The General frowned.
“Who’s been talking?” he demanded.
“No one who is to be blamed,” Thomson replied. “Can’t you realise the position? Here’s a fellow Service man, a soldier, a D. S. O., who has been specially mentioned for bravery and who very nearly got the Victoria Cross, comes here with the halo of a brilliant escape from the Germans, wounded, a young man of good family and connections, and apparently as keen as mustard to get back again in the fighting line. Good Heavens! The most careful sailor in the world might just drop a hint to that sort of man. What nearly happened last night may happen a dozen times within the next week. Even our great secret, General,” Thomson continued, dropping his voice a little, “even that might come to his ears.”
The General was undoubtedly disturbed. He searched amongst the papers on his desk and brought out at last a flimsy half-sheet of notepaper which he studied carefully.
“Just read this, Thomson.”
Thomson rose and looked over his shoulder. The letter was an autograph one of a few lines only, and dated from a village in the North of France—
My dear Brice,
This is a special request to you. Arrange it any way you please but don’t send me Captain Granet out again in any capacity. Keep him at home. Mind, I am not saying word against him as a soldier. He has done some splendid work on more than one occasion, but notwithstanding this I do not wish to see him again with any of the forces under my command.
“Did you show this to our friend?” Thomson inquired.
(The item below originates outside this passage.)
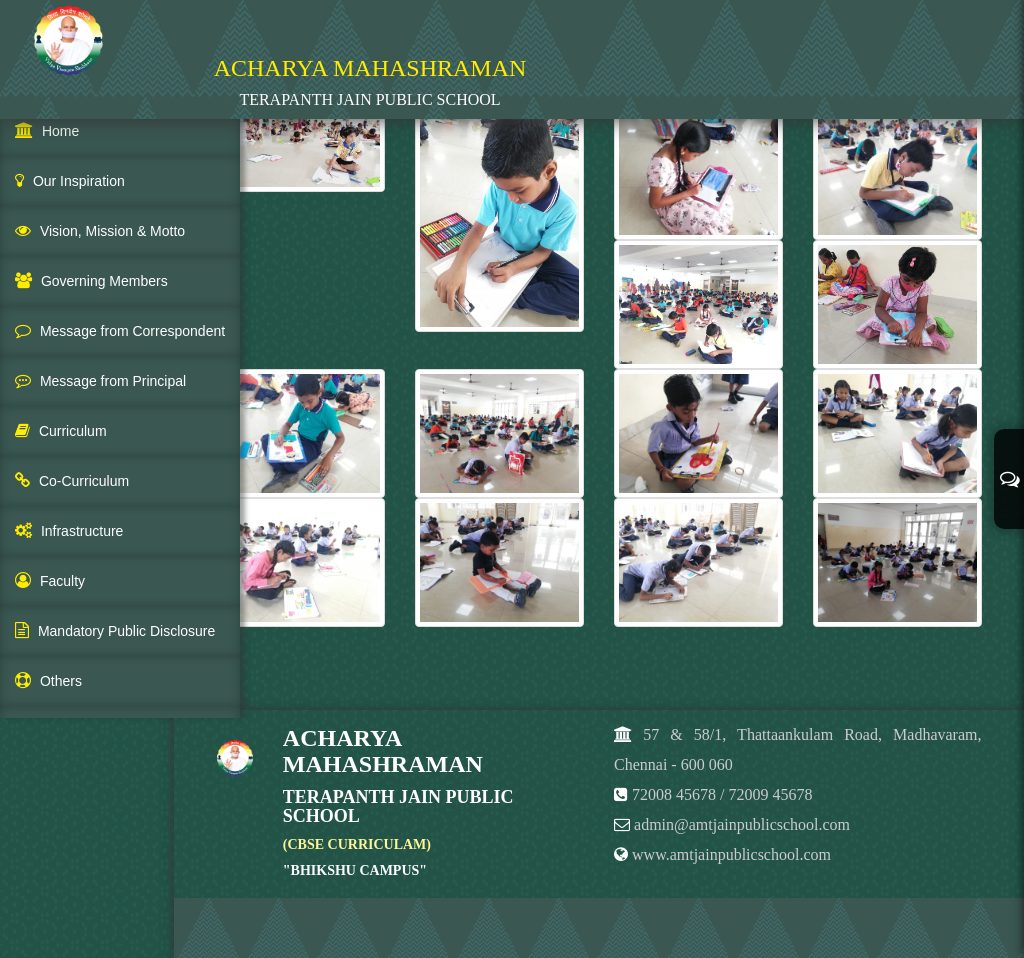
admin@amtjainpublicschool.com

“I gave him a digest of its contents,” the General replied. “He smiled in a supercilious manner and said I had better do as I was asked.”
Thomson said nothing for a moment. His face was very set and he had the air of a man desperately but quietly angry.
“As a matter of fact,” General Brice continued, glancing at the clock on his desk, “Granet is in my anteroom at the present moment, I expect. He asked for an interview this afternoon.”
“Have him in, if you don’t mind,” the other suggested. “I can sit at the empty desk over there. I can be making some calculations with reference to the number of hospital beds for each transport. I want to hear him talk to you.”
The General nodded and touched a bell.
“You can show Captain Granet in,” he told the boy scout who answered it.
Thomson took his place in the far corner of the room and bent over a sheaf of papers. Presently Granet was ushered in. He was leaning a little less heavily upon his stick and he had taken his arm from the sling for a moment. He saluted the General respectfully and glanced across the room towards where Thomson was at work. If he recognised him, however, he made no sign.
“Well, Granet,” the General inquired, “how are you getting on?”
“Wonderfully, sir,” was the brisk reply. “I have seen my own doctor this morning and he thinks I might come up before the Board on Saturday.”